Hey folks.
Not sure how to start this topic but here goes.
I feel like I’ve been cursed when it comes to the bedroom as I seem to suffer from both ejaculating too soon and losing my erection.
I’m 41 and have been happily married for 10 years and been with my OH for almost 15 years. She has been my first and only sexual partner. I was late to the party too, losing my V Plates in my early twenties. That last part doesn’t really bother me as it was with the one I am spending the rest of my life with.
But as I get older my sexual needs and desires are more stronger now than they were when we first met.
Ive always had the erection issue even when it was my first time. Sometimes it won’t rise to the occasion. Sometimes it’ll go soft before insertion but sometimes I’ll get lucky and it’ll stay hard but that’s when the 2nd issue strikes, I’ll last no longer than a minute maybe two. That’s if it plays ball. Other times it’s been one pump chump. Literally. It’s a vicious cycle at times.
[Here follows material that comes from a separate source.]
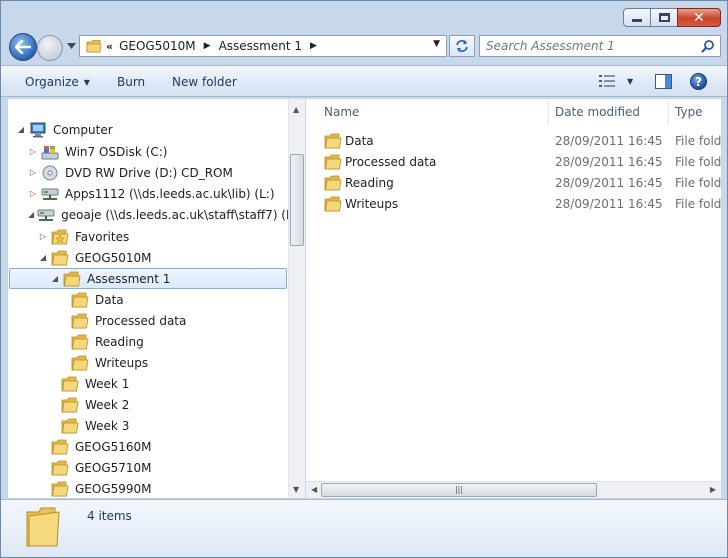 The width and height of the screenshot is (728, 558). I want to click on tree-item: Week 3, so click(148, 426).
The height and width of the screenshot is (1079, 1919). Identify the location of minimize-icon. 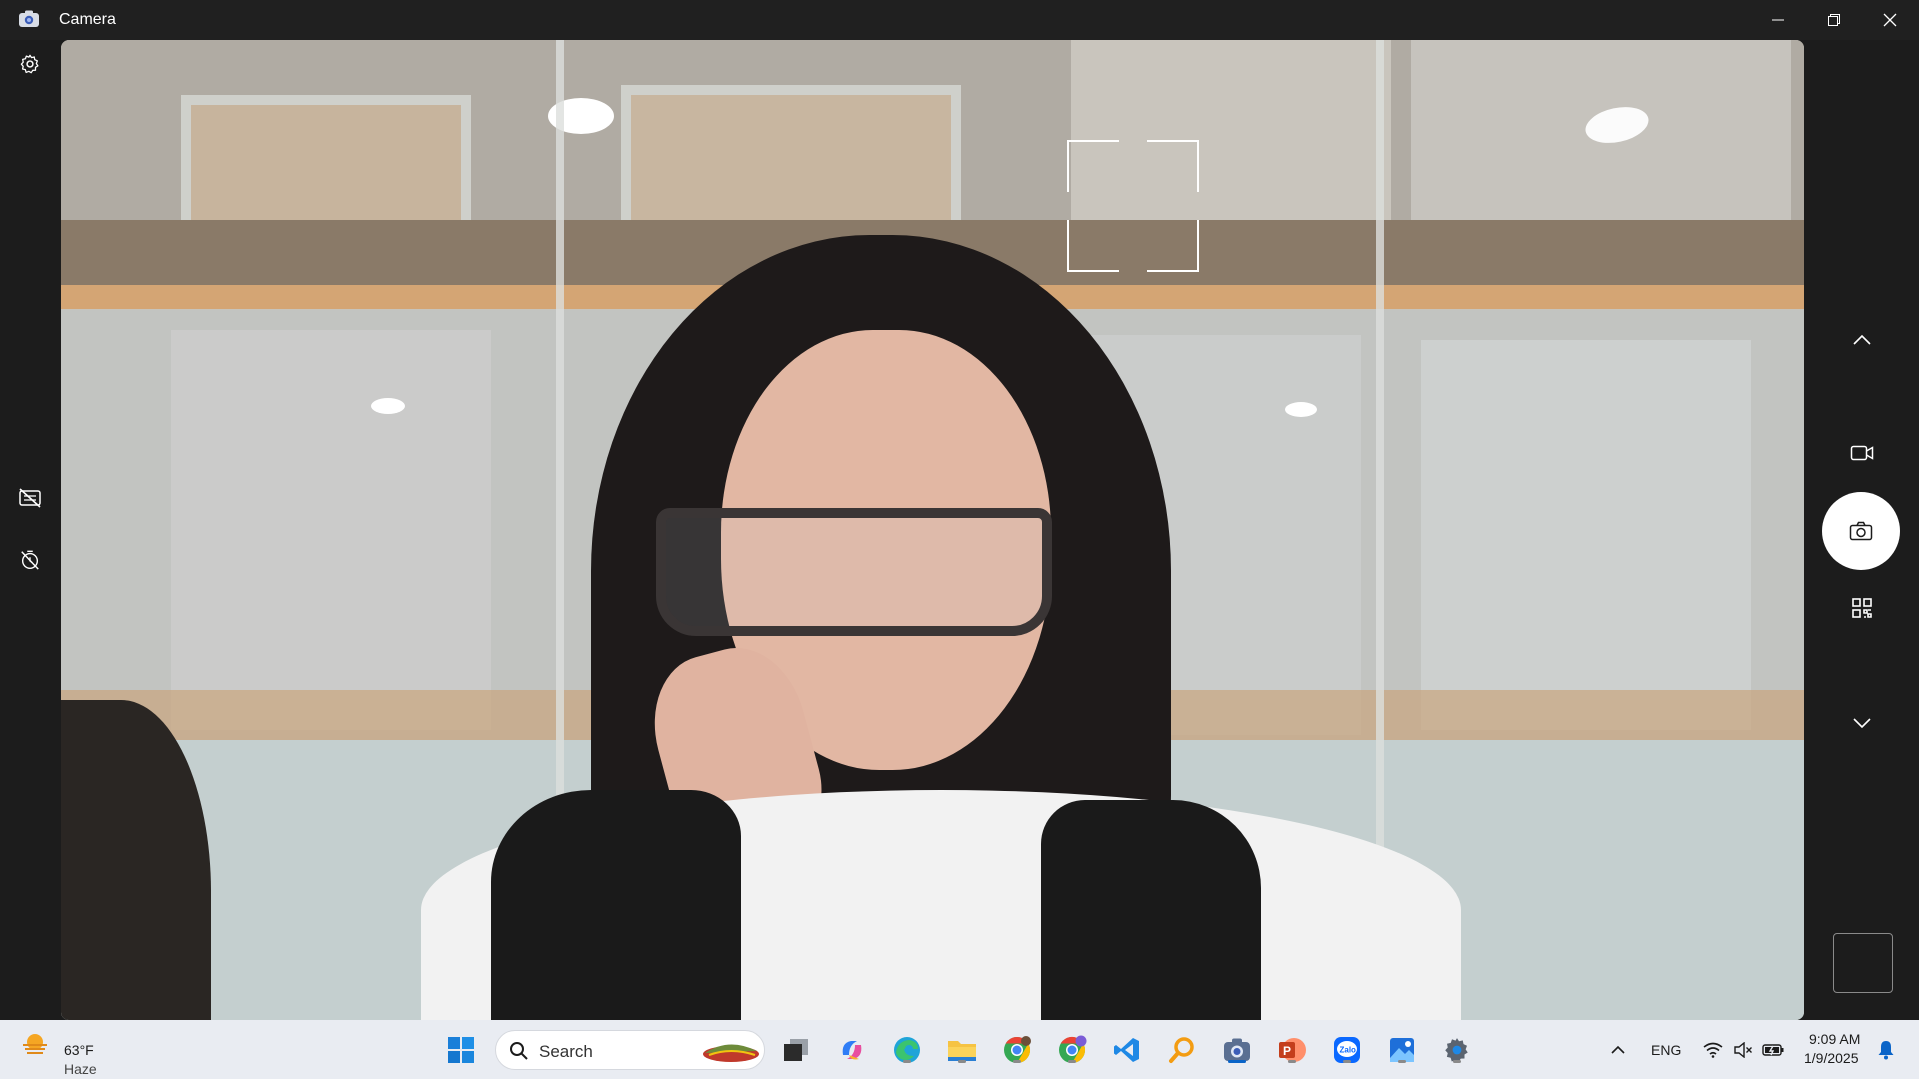
(1778, 20).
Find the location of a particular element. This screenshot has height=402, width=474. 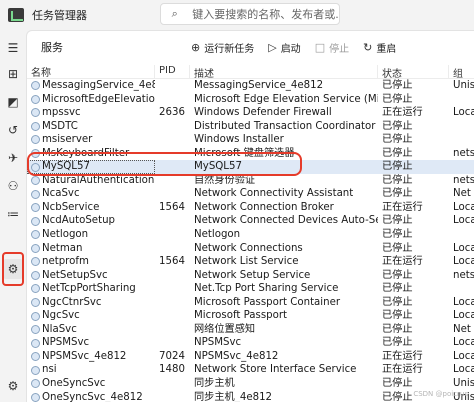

Now my OH is and has been very very understanding and says its not that big of a deal. But I can always tell she’s left disappointed. Whether it’s my erection issue or ejaculating too soon. But after all these years it bugs me a little that I feel like ive never been able to make her happy sexually or have a right good session with her as its over too soon.
To compensate for my shortcomings I bought toys from LH (thanks guys) as a surprise last Christmas and we’ve used them often. Seeing her enjoying them was a huge turn on for me and we’ve had some fun for sure. But lately she’s been saying no to the toys as she prefers the real thing (when I can perform).
I’ve tried the delay spray and they work to an extent which has been great. Also had the blue pills and again great but I don’t want to be reliant on that.
Now I know there could be a number of things I could try to improve things with me and I will but I just wanted to put it to you lovely folks to see if anyone has been in a similar situation?
Sorry for the length of of this post and apologies if it comes across as a feel sorry for me kinda post, not my intention honest.